The average life of a dairy cow in a herd is four lactations, which means that if she calved down with her first calf at 2 ½ years old, she will be 6 ½ years old when she is culled from the herd. Compare  this with the average life of a cow in a beef herd which is 8 – 9 years. The two main reasons for having to cull cows from the dairy herd are:

  • Infertility – failing to get the cow in calf;
    • Mastitis  – This is the commonest disease of all dairy cattle worldwide.

If these two problems can be kept to a minimum in your herd, you will make better profits, and the best way to reduce these problems is by keeping good and accurate records.

3.   FACTORS AFFECTING MILK YIELDS

A number of factors combine to affect the milk yield that a cow will give over her lactation period of 10 months or 300 days, and as we have already discussed, most of these factors are:

Management Factors

This can be controlled by the farmer or herdsman. The cow is born with a genetic potential for milk production, but whether or not she achieves this potential depends on how she is managed by the farmer. A good Friesland cow may have the ability or genetic potential to produce 5 000 kg of milk during her 300 day lactation, but, because of poor management, she may produce only 3 000 kg.

Lactation Curve

If the daily milk yield of a cow is plotted on a graph, it would look something like this:

Figure 1: Shows the lactation curve

She should reach her highest daily yield at about 30 days after calving, maintain peak yield until the 50th day, and then begin a gradual decline until she is dried off at 300 days. This gives her the 2 months rest (65 days) required before she calves again. The rate of decline of her daily yield will depend on a number of factors, including the cow herself, the season of the year (winter or summer), how she is fed, her age and when she is bulled and conceived. Once a cow conceives (i.e. becomes pregnant) her milk yield is reduced as food goes to nourish the calf growing inside her, (the foetus).

Breed:

The breed of the cow affects her milk yield; for example, a Friesland cow will give more milk usually than a Jersey cow. The average milk yields for the main dairy breeds are:

  • Friesland/Holstein – 5000kg’s per lactation
    • Guernsey  – 4300kg’s per lactation
    • Ayrshire – 4000kg’s per lactation
    • Jersey – 3500kg’s per lactation

Butterfat is also affected by breed, but in this case, it works the opposite way around.
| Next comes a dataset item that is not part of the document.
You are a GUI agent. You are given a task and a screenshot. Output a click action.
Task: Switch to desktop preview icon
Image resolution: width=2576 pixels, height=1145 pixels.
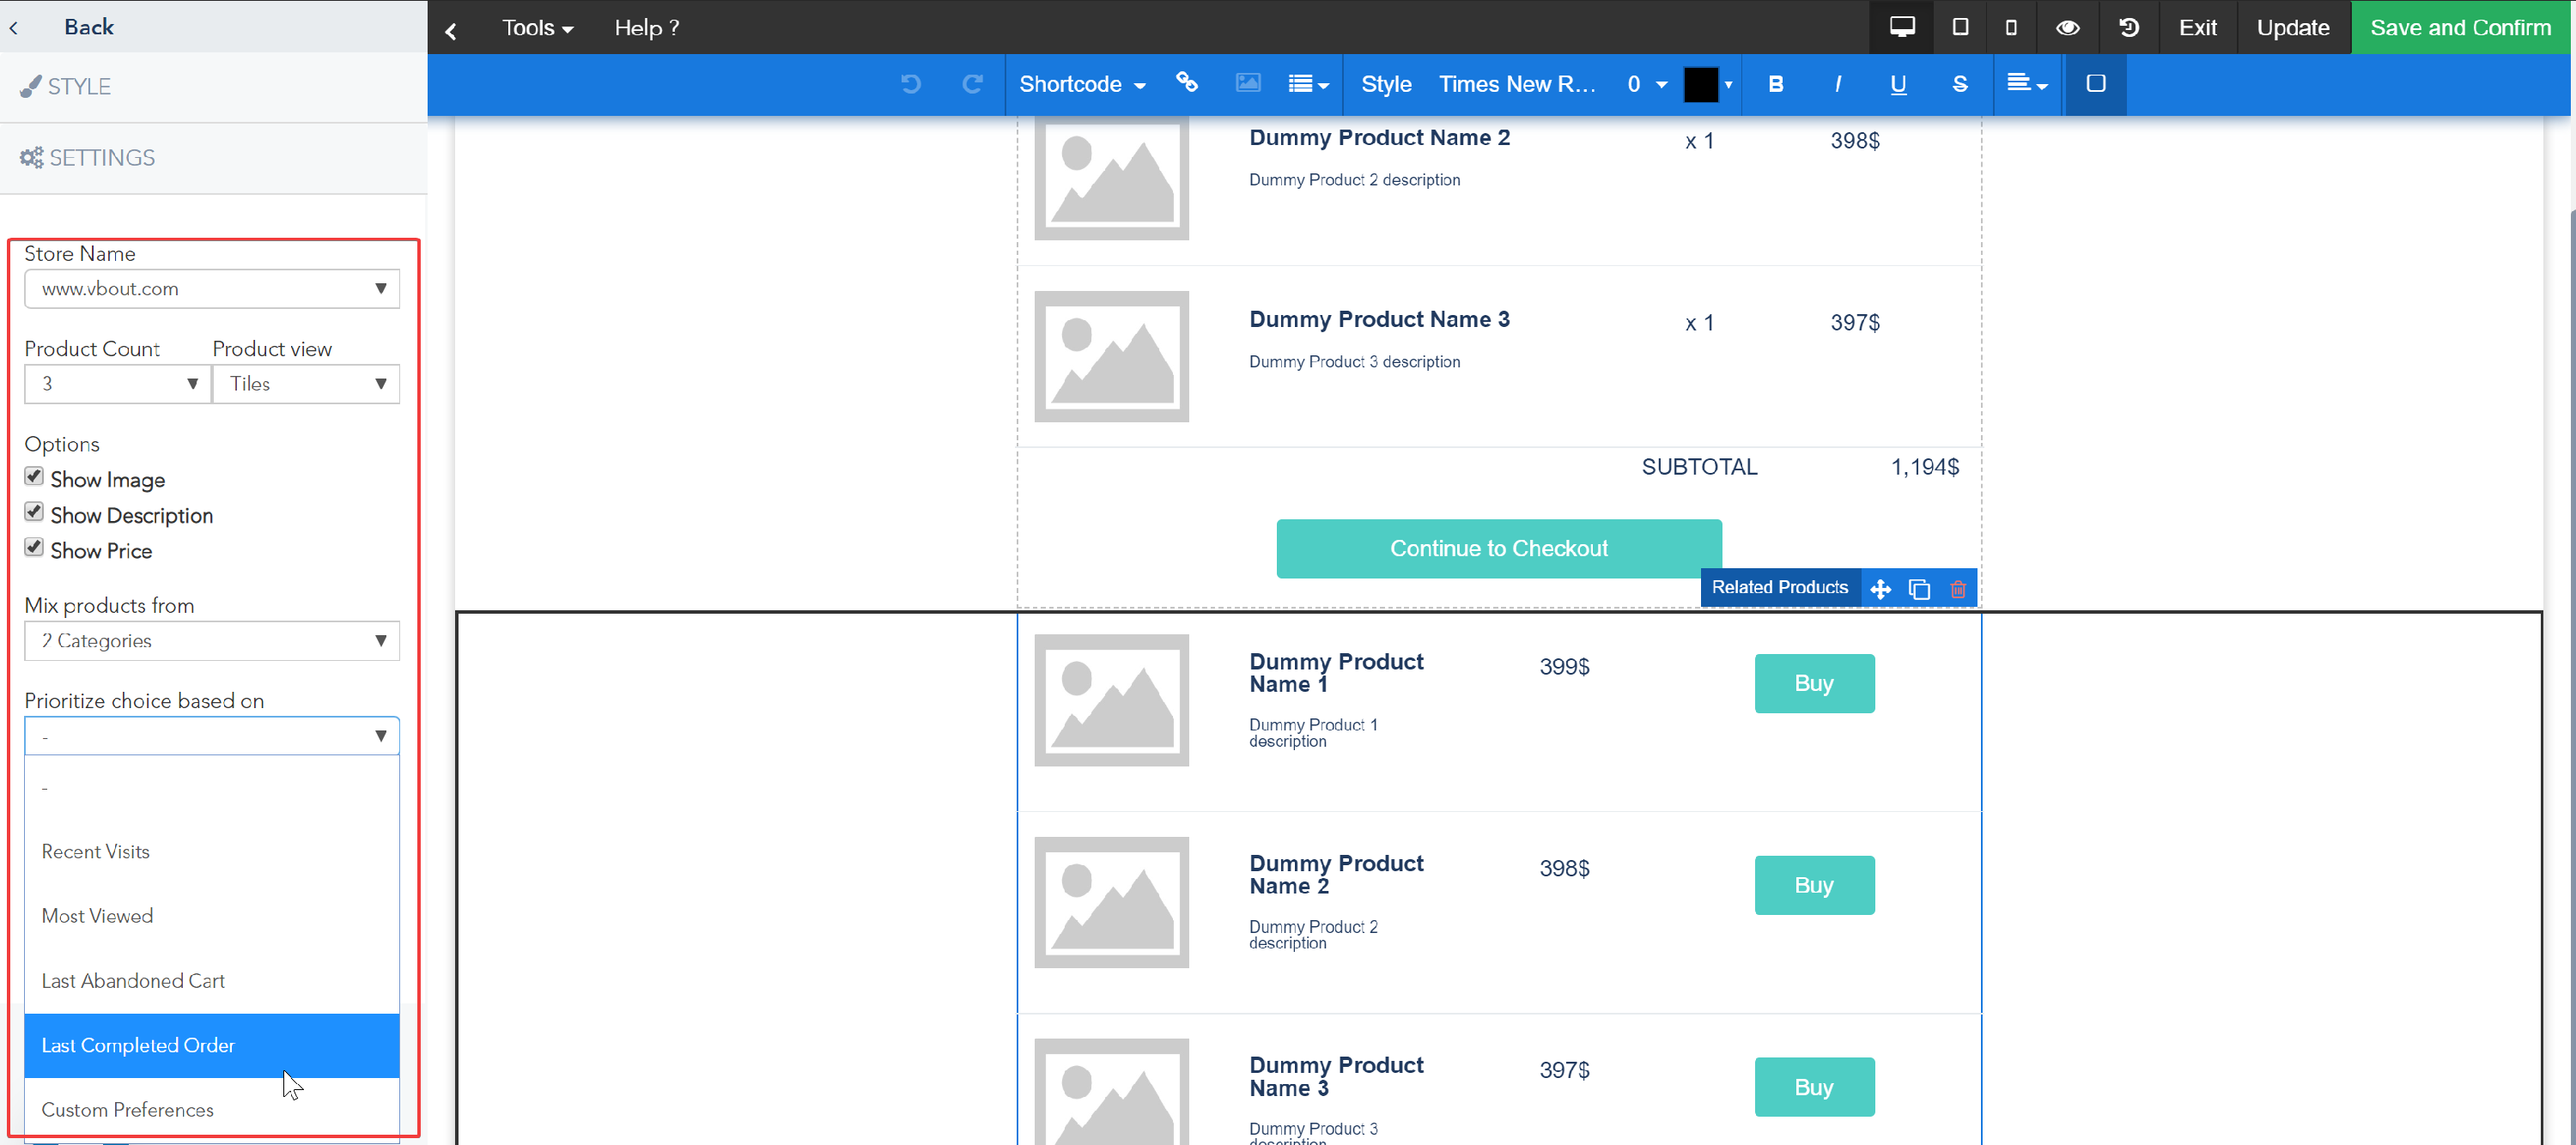pyautogui.click(x=1901, y=27)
Jerseys have the highest Butterfat with a breed average of 5.0% and Frieslands the lowest with 3.5%. In other words, although Jerseys give less milk, it is much creamier milk than Friesland milk.

Milking Frequency:

Cows are normally milked twice a day, but some cows are milked three times a day at intervals of 8 hours. These cows will show an increase in milk yield of between 10% and 25% over the cows which are milked twice daily.

Age:

A dairy cow will normally give her highest yield at her 5th lactation, and after this, her yield will drop. The great pity with dairy cows is that most of them stay in the herd for 4 lactations and then have to be culled, usually because of infertility or mastitis, so that they never reach their peak yield.

Milking:

Cows that are badly milked through the use of an inefficient milking machine will give less milk. Each time they are milked, some milk is left behind in the udder and this tends to reduce their yield and causes them to go dry more quickly.

Season:

The time of the year when the cow calves is quite important to her milk yield. The best time to calve a cow is just before the rains so that she reaches her peak daily yield on Summer grass. The worst time for a cow to calve is towards the end of the grazing season, when the drop in her daily yield will be made worse by the change to Winter feed.

Feeding:

This is by far the most important factor in milk yield and the one to which the farmer should pay the most attention. It has been dealt with earlier in the course and in the Foods and Feeding Course. The important thing to remember is to calculate the Nutrient Requirements of the cow according to her Maintenance and daily Milk Production, and then feed a ration that is balanced for Dry Matter, Protein (D.C.P.) and Energy (T.D.N.). It is important not to overfeed as the surplus nutrients will be laid down as fat and this is a waste of expensive concentrate feed.